■ WHAT IS EXPECTED ■
The data below should be retyped exactly, with the pictures left out.

[Records excerpted from a collection]

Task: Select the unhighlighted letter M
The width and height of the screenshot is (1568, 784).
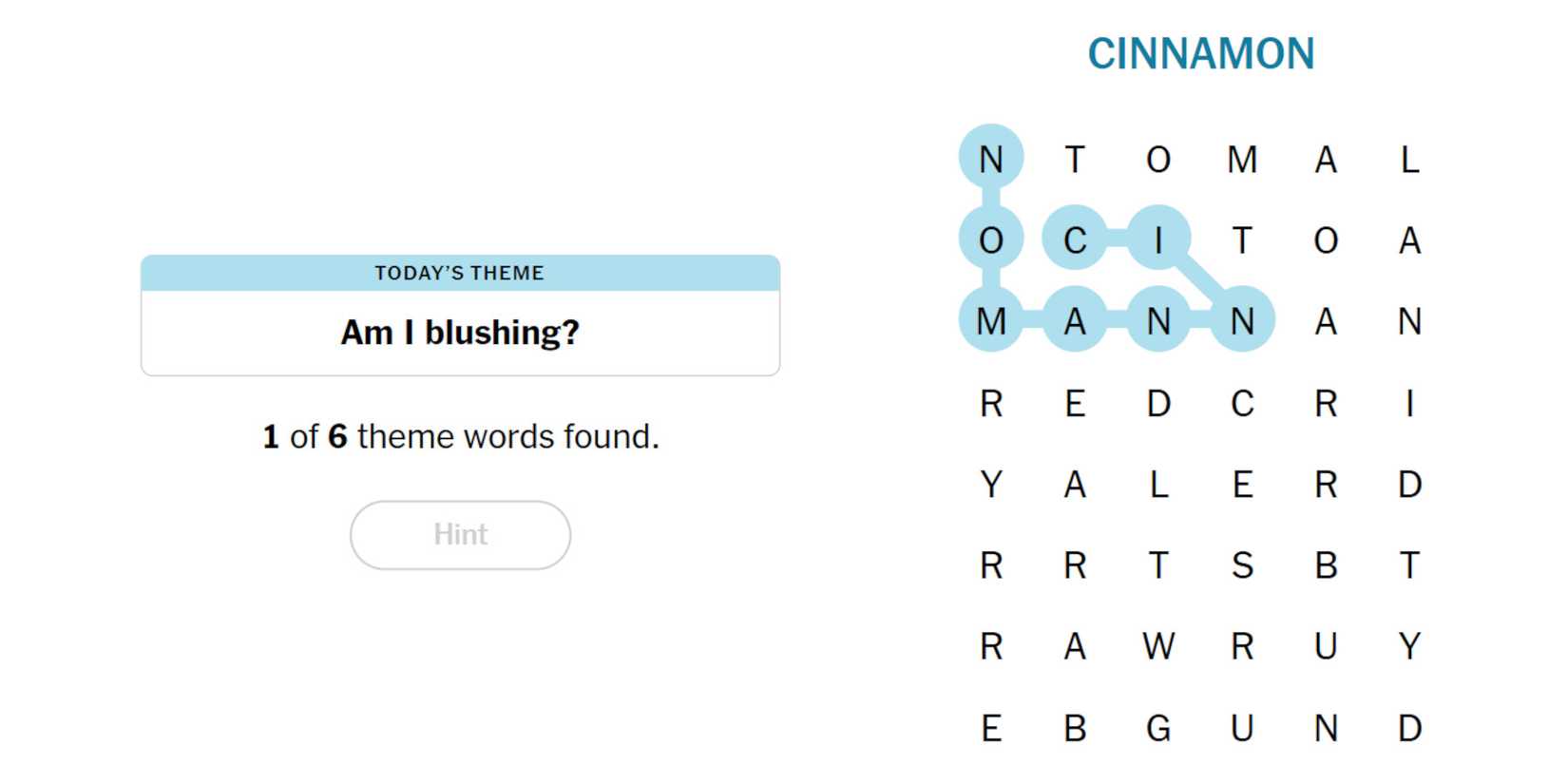Action: pos(1242,160)
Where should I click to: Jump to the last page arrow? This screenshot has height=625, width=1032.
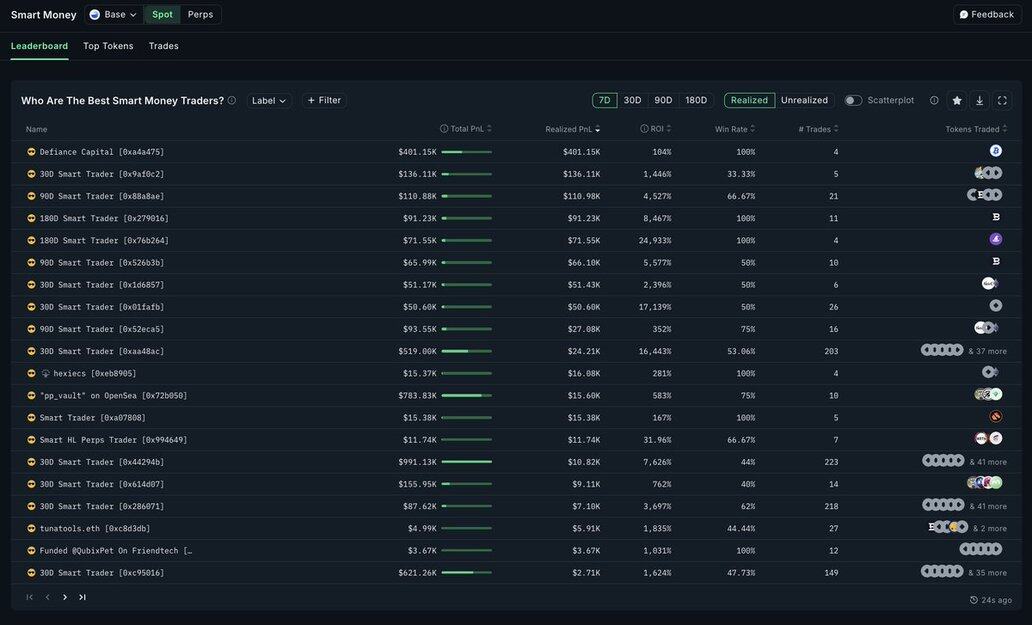[82, 597]
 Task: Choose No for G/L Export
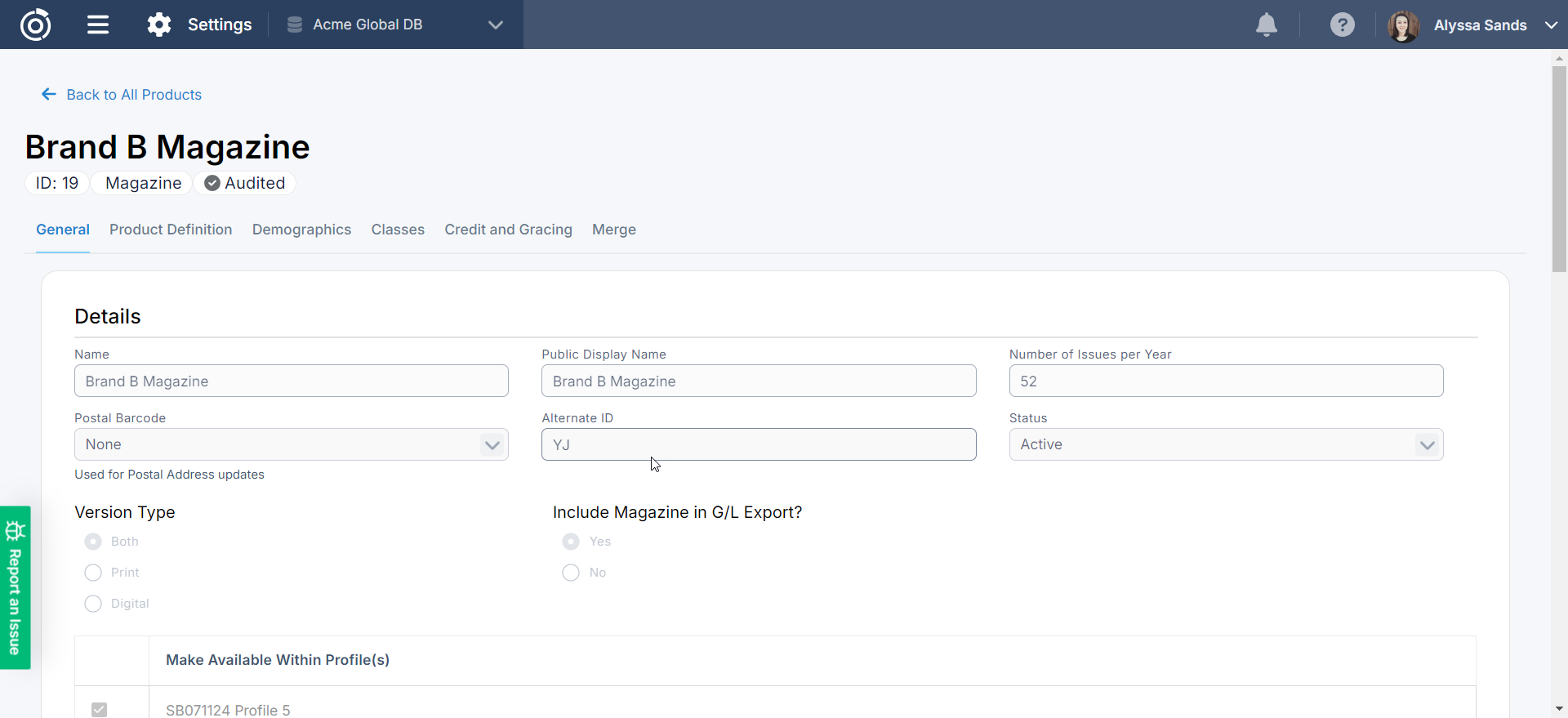pos(571,573)
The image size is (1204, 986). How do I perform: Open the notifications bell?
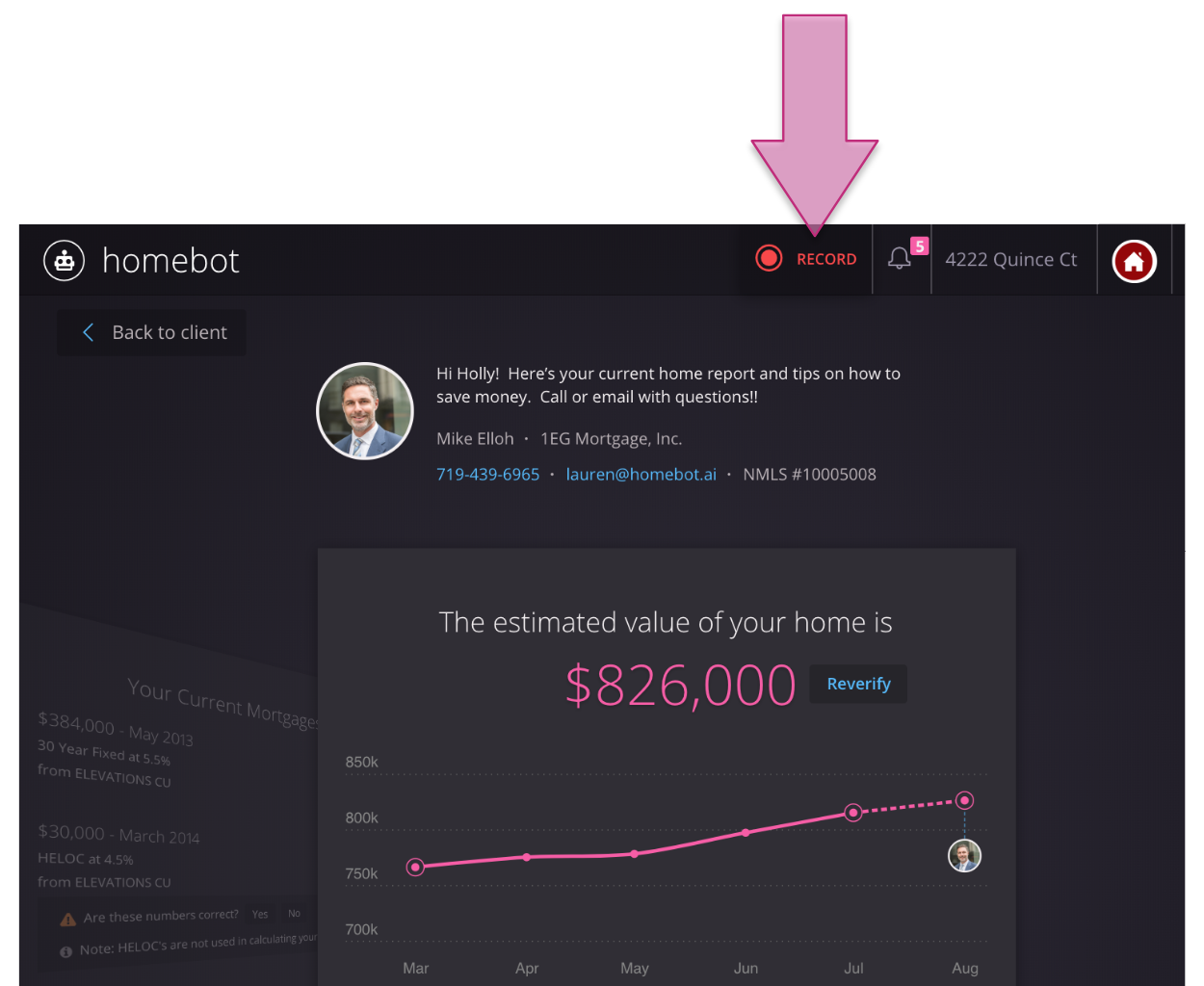pos(899,259)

■ ANSWER SPACE ■
Task: Select the unhighlighted letter M
The width and height of the screenshot is (1568, 784).
Action: pos(1242,160)
Where should I click to: Jump to the last page arrow? This screenshot has height=625, width=1032.
[82, 597]
 Task: Choose No for G/L Export
pos(571,573)
The image size is (1204, 986). How do I perform: Open the notifications bell?
pos(899,259)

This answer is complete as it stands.